The Welcome Center (201 E. Randolph St.), found in the Northwest Exelon Pavilion, offers maps of the park and program schedules. Key features include the Jay Pritzker Pavilion, an outdoor concert venue designed by Frank Gehry; the interactive Crown Fountain created by Jaume Plensa; and the Cloud Gate sculpture on the SBC Plaza by Anish Kapoor. For a self-guided audio tour, stop by the Chicago Shop at Millennium Park (second floor, Northeast Exelon Pavilion) to rent the program or download the tour to your MP3 player at http://www.antennaaudio.com/millenniumpark.shtml/.

Museums

The Art Institute of Chicago (111 S. Michigan Ave.; 312-443-3600; http://www.artic.edu/ ) boasts one of the finest collections of European paintings in the world. Works date from the Middle Ages through the mid-20th century. Its most significant holdings are the collections of Impressionist and Postimpressionist art as well as modern paintings and sculptures. American paintings span the periods from the 18th century to 1950 and decorative arts, from the 17th century to the present. Notable artists include Georgia O'Keefe, Winslow Homer, John Singer Sargent, Mary Cassatt, Grant Wood, and Edward Hopper. Adults, $12; children, $7.

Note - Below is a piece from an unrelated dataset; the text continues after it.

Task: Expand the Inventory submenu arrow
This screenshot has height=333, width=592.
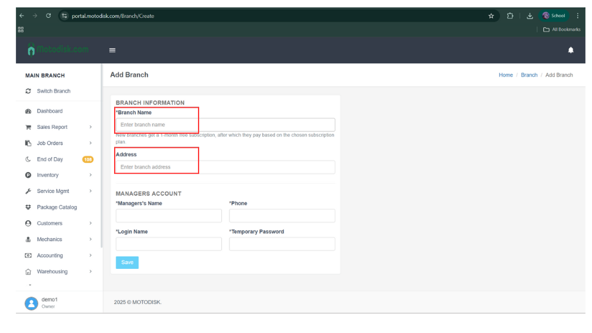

The exclusive exhibit "Becoming Edvard Munch: Influence, Anxiety, and Myth" runs Feb. 14 to April 26. Munch's paintings, prints, and drawings, set in the context of his European contemporaries, including James Ensor, Vincent van Gogh, and Claude Monet, reveal surprising connections.

Swing by the Museum of Contemporary Art (220 E. Chicago Ave., 312-280-2660; http://www.mcachicago.org/), which houses more than 6,000 works created after 1945. The museum is located just one block east of Michigan Ave., in the heart of the Magnificent Mile. Admission is free on Tuesdays, when it is open from 10 a.m. to 8 p.m. Hours: Wednesday through Sunday are 10 a.m. to 5 p.m.; closed Mondays. Adults, $10; children under 12, free.

The featured exhibit through June 12 is "Buckminster Fuller: Starting with the Universe," which explores Fuller's wide-ranging, sometimes controversial role in the spheres of art, architecture, and utopian thought.